Mit den Qualifikationstagen der GSA League sehen wir momentan das aktuellste Beispiel jener nationalen Programme. Desweiteren sind die Russian Majors und die Nordic Championship in vollem Gange. Die Nordic Championship ist dabei für Teams mit finnischen, dänischen, schwedischen, isländischen und/ oder norwegischen Kern. Bereits stattgefunden hat die ESL Premiership für Teams aus Großbritannien und sogar der Start der Polish Masters steht vor der Tür. Die Ausrichtung zukünftiger Events wird in Europa LiveNation und FaceIt für Ubisoft übernehmen. FaceIt ist ein im Jahr 2011 in London gegründeter Veranstalter von E-Sport Wettkämpfen, der unter anderem bereits Events der E-Sport Riesen Dota 2, LoL, CS:GO und PUBG ausrichtet.

Latainamerika setzt ebenfalls auf Divisionen – Mexiko mit offline Liga

Wie in Nordamerika wird es auch in Latainamerika künftig eine Einteilung in Divisionen geben. Geplant ist eine Brasilien-Division, eine Südamerika-Division und eine Mexiko-Division. In Brasilien wird die Anzahl der Teams wie in Europa von acht auf zehn aufgestockt. Darüber hinaus zählen die Länder Argentinien, Uruguay, Chile und Peru demnächst zu der Südamerika-Division, wobei diese Länder ihr Debüt auf der großen Bühne geben.

Außerdem soll laut Ubisoft, die sämtliche Programme in Latainamerika mit ihren Partnern in der Region selbst betreuen, die Struktur in Mexiko auf ein Offline-Format umgestellt werden.

Die Divisionen in der Asien-Pazifik Region

Auch im asiatisch-pazifischen Raum setzt Ubisoft bei dem neuen E-Sport Programm auf eine Einteilung in Divisionen. In der Nord-Division werden zwölf (!) Teams aus Japan, Südkorea und Südostasien antreten, während die ozeanischen Länder, Südasien und weitere aufstrebende Regionen in der Süd-Division neue nie dagewesene Möglichkeiten geboten bekommen. Außerdem wird, anders als beispielsweise in Europa, keine Umstellung zu FaceIt oder LiveNation stattfinden. Die ESL AJP, der in Asien, Japan und dem Pazifik zuständige Ableger der Elektronic Sports League, wird sich für Ubisoft im die Events der Region kümmern.

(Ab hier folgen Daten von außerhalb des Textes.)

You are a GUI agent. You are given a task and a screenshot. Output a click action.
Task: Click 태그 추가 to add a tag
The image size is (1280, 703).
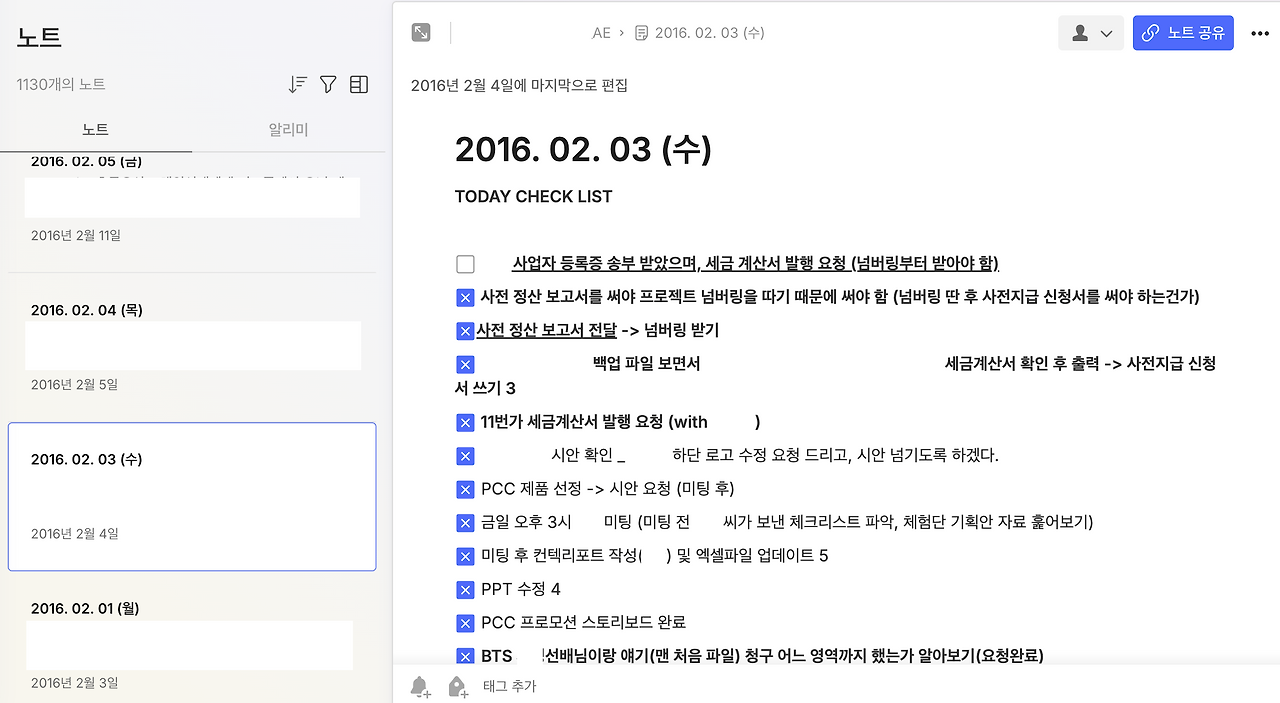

Die offline Finalrunde der elften Profiliga Saison in São Paulo wurde wegen der anhaltenden Covid-19 Pandemie abgesagt. Stattgefunden hätte sie an dem Wochenende um den 17. Mai 2020. In den darauf folgenden Wochen wird der Start der bevorstehenden Profiliga Saison stattfinden. Ein genauer Termin ist derzeit noch nicht bekannt. Um alle kommenden Informationen zeitlich weitergeben zu können, rief Ubisoft Twitter Accounts der regionalen Programme ins Leben. Alle Spiele werden live auf den verschiedenen offiziellen YouTube- und Twitch-Kanälen von Rainbow Six übertragen.

Six Invitational 2020 – Aftermovie

Das große E-Sport Highlight des Jahres ist für alle Rainbow Six Siege Fans das Six Invitational. Dies wird uns auch nach der Umstrukturierung erhalten bleiben und wie 2020 weiterhin für Gänsehautmomente sorgen.

Über Rainbow Six Siege

Wer nicht auf schnelles, hektisches und teils chaotisches Gameplay steht, ist im Taktik-Shooter Tom Clancy’s Rainbow Six Siege genau richtig. Entwickler Ubisoft Montreal und Publisher Ubisoft bieten auf dem PC, der PlayStation 4 und Xbox One einen sehr balancierten und sich stetig weiterentwickelnden E-Sport-Titel mit einzigartigen Mechaniken an, der jährlich mit dem großen „Six Invitational“ seinen Höhepunkt findet.